Un’operazione delle autorità competenti ha portato al fermo di un alto dirigente della società Caddell Construction, coinvolta nei lavori di realizzazione del nuovo Consolato Usa a Milano. Il manager è stato bloccato presso lo scalo aeroportuale di Bergamo mentre si accingeva a imbarcarsi su un volo diretto a Istanbul insieme alla propria famiglia. Le accuse mosse dalla magistratura sono pesantissime: si ipotizza lo sfruttamento del lavoro e l’imposizione di condizioni assimilabili alla schiavitù all’interno del cantiere della prestigiosa sede diplomatica.
Le indagini sul cantiere del Consolato Usa a Milano
L’inchiesta ruota attorno alla gestione della manodopera impiegata per la costruzione della nuova sede del Consolato Usa a Milano. Secondo le prime ricostruzioni degli inquirenti, i lavoratori sarebbero stati sottoposti a regimi di sfruttamento estremo, con violazioni sistematiche delle norme sulla sicurezza e sui diritti fondamentali dei lavoratori. Il coinvolgimento della Caddell, colosso americano dell’edilizia spesso impegnato in progetti governativi internazionali, pone seri interrogativi sulla trasparenza della filiera degli appalti e dei subappalti utilizzati nel capoluogo lombardo per un’opera di tale rilevanza istituzionale.
Il fermo eseguito a Bergamo rappresenta una svolta significativa nell’indagine. L’ipotesi degli investigatori è che il dirigente stesse tentando di sottrarsi alle responsabilità legali lasciando improvvisamente il territorio nazionale. La gravità delle accuse, che evocano lo spettro del caporalato e della privazione della libertà personale in un contesto di alta visibilità, ha accelerato le procedure di cattura prima che il manager potesse raggiungere la Turchia e rendersi irreperibile.
Accuse di schiavitù e tutela dei diritti dei lavoratori
Il termine schiavitù utilizzato in relazione ai lavori per il Consolato Usa a Milano delinea un quadro di estrema precarietà e coercizione.
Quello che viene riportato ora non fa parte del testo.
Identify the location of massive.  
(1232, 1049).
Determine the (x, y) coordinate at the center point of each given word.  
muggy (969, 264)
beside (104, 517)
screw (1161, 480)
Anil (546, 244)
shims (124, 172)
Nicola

Gli inquirenti stanno analizzando meticolosamente i contratti, i turni di lavoro massacranti e i compensi irrisori che sarebbero stati erogati ai dipendenti del cantiere. Si cerca di capire se esistesse un sistema organizzato e strutturato per massimizzare il profitto a discapito della dignità umana, eludendo le rigide leggi italiane in materia di occupazione.
La vicenda solleva un dibattito acceso sulla vigilanza e sul controllo nei grandi cantieri metropolitani. Sebbene l’area dedicata al Consolato Usa a Milano goda di particolari protocolli di sicurezza, le norme vigenti in Italia per la tutela della manodopera restano vincolanti per qualsiasi azienda operante sul suolo nazionale. Il fermo del manager della Caddell apre ora nuovi scenari investigativi che potrebbero presto coinvolgere altri soggetti operanti nella catena di fornitura e nella gestione logistica del personale impegnato nell’opera.